How confident are you that you can overcome the technical difficulties that are associated with measuring and controlling odour nuisance? Do we have technical solutions that will allow us to measure and quantify odour nuisance or is much more work needed? If more work needs to be done, who will pick up the tab for it?
As I said, Scottish Water is working with the water industry commissioner on calibration of odour nuisance. I have clarified the legislative background, but it is important to point out that the statutory provision does not apply only when all else fails. Local authorities are at liberty to investigate—for themselves or on behalf of residents who have complained—whether a statutory nuisance exists. That responsibility and power always applies; local authorities do not have to wait until everything has collapsed and failed before they investigate.
There is a process to go through. Scottish Water is considering the matter in preparation for its submission to us for the forthcoming investment period. Undoubtedly, the company will say that to address odour nuisance generally or in specific locations, it will require X amount of revenue, which will have to come from borrowing or charge income. We must set the charge limits—the commissioner will advise us on how the work will be paid for by charge payers. The process is under way. As I said, Q and S III gives communities the opportunity to contribute to the process and, potentially, to secure the investment that is required to eradicate or minimise odour nuisance in their area.
Did quality and standards II cover odour?
I have discussed that point.
I am sorry—I must have missed that in all the detail.
Little representation was made in respect of a range of issues under the Q and S II exercise. I asked officials about the matter earlier—my understanding was that there was surprisingly little about the need for investment in odour control. I say for Susan Deacon's benefit that that may or may not be the case, but it is the case that Q and S III gives us the opportunity to make such representations. A range of issues will arise, notably the division of responsibility for charging between big and small businesses and between domestic and commercial customers. Those issues were not particularly to the fore in the previous exercise, but they will be to the fore in the present exercise.
So Q and S III will be much more informed by external input, which I imagine will mean that odour will move up the agenda.
I think so. Investment in the public water infrastructure has risen up the political agenda in the intervening period. I expect greater public and political interest in the outcome of the Q and S III process than was the case for the Q and S II process.
Perhaps the answer is that the question is not who will pay, but what will take longer if we make odour more of a priority. That is self-evident.
We may wish to return to that point. I am conscious that Mary Mulligan has only about five minutes before she has to leave and that we have a few questions that we still need to ask her. Do you have anything to add, Nora?
I hope that having a minimum distance would not preclude treatment of every case on its merits and that it would mean simply that there would be an irreducible minimum below which we would not go. I am conscious of the dangers of taking that line, but it could be made clear that everything else must be taken into account, as well.
•••
Set problem 1
From the odour nuisance discussion, write out the part that opens with the words containing "I think so." and closes with "That is self-evident.".
Set problem 2
Answer these questions from the odour nuisance discussion:
(a) With whom is Scottish Water working on calibration of odour nuisance?
(b) Which exercise gives communities the opportunity to contribute to the process and possibly secure investment against odour nuisance?
(c) About how long does Mary Mulligan have before she has to leave?
Set problem 3
Condense the paragraph of the odour nuisance discussion that begins "Little representation was made" into a short bulleted list that keeps its main facts.

Provided material
•••
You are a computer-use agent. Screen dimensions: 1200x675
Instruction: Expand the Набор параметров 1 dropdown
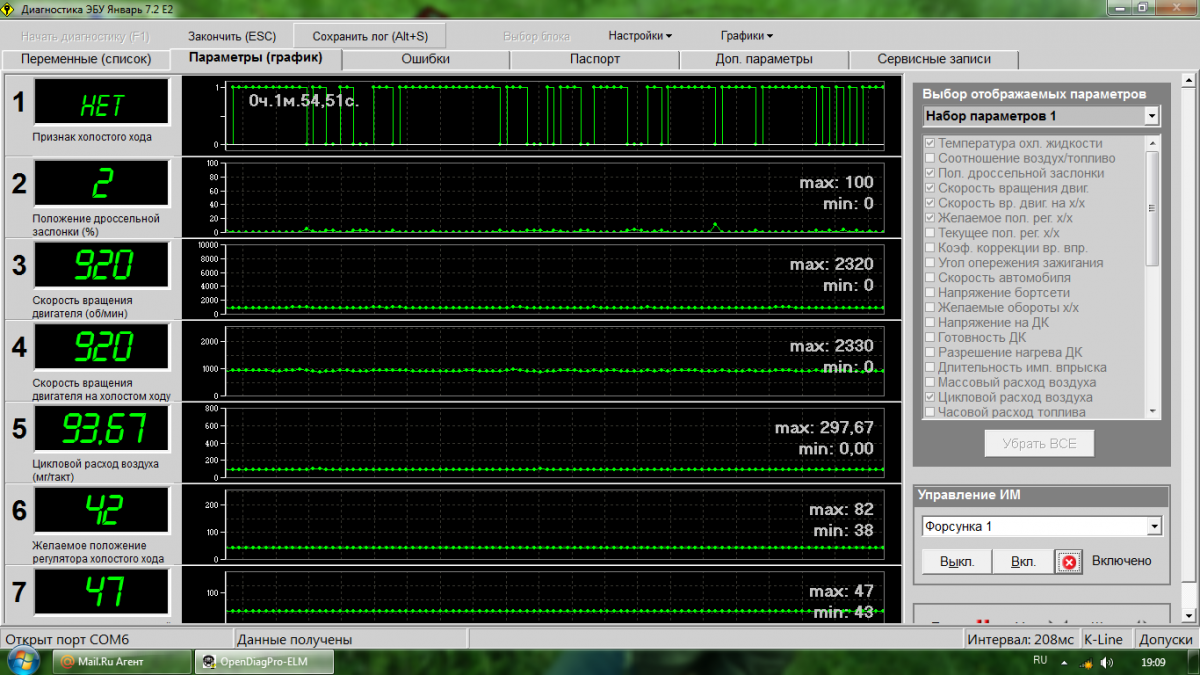pyautogui.click(x=1152, y=117)
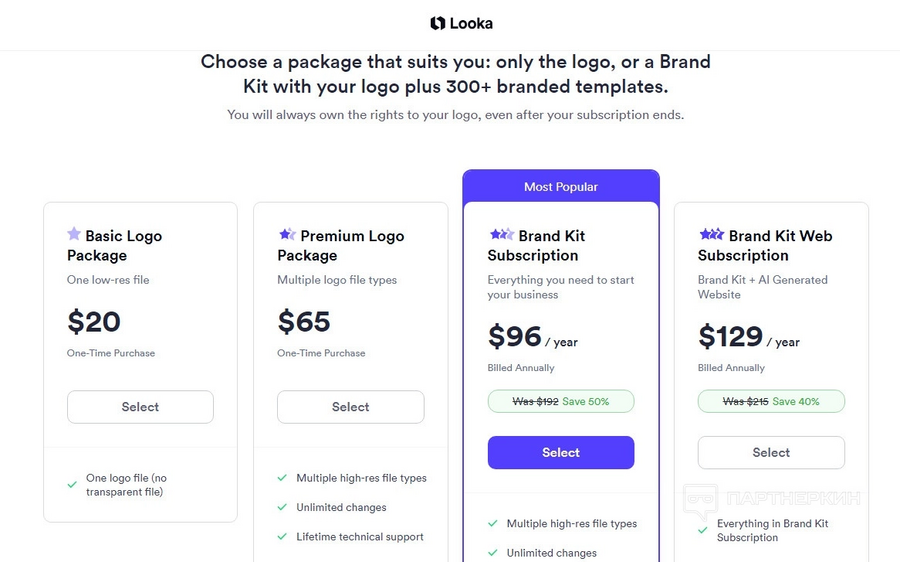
•••
Full answer 1
I think so. Investment in the public water infrastructure has risen up the political agenda in the intervening period. I expect greater public and political interest in the outcome of the Q and S III process than was the case for the Q and S II process.
Perhaps the answer is that the question is not who will pay, but what will take longer if we make odour more of a priority. That is self-evident.

Full answer 2
(a) The water industry commissioner.
(b) Q and S III.
(c) About five minutes.

Full answer 3
- Under the Q and S II exercise, little representation was made on a range of issues.
- The understanding from officials was that there was surprisingly little about the need for investment in odour control.
- Whether or not that is so, Q and S III gives the opportunity to make such representations.
- Issues expected to arise include the division of responsibility for charging between big and small businesses and between domestic and commercial customers.
- These issues were not particularly to the fore in the previous exercise but will be in the present one.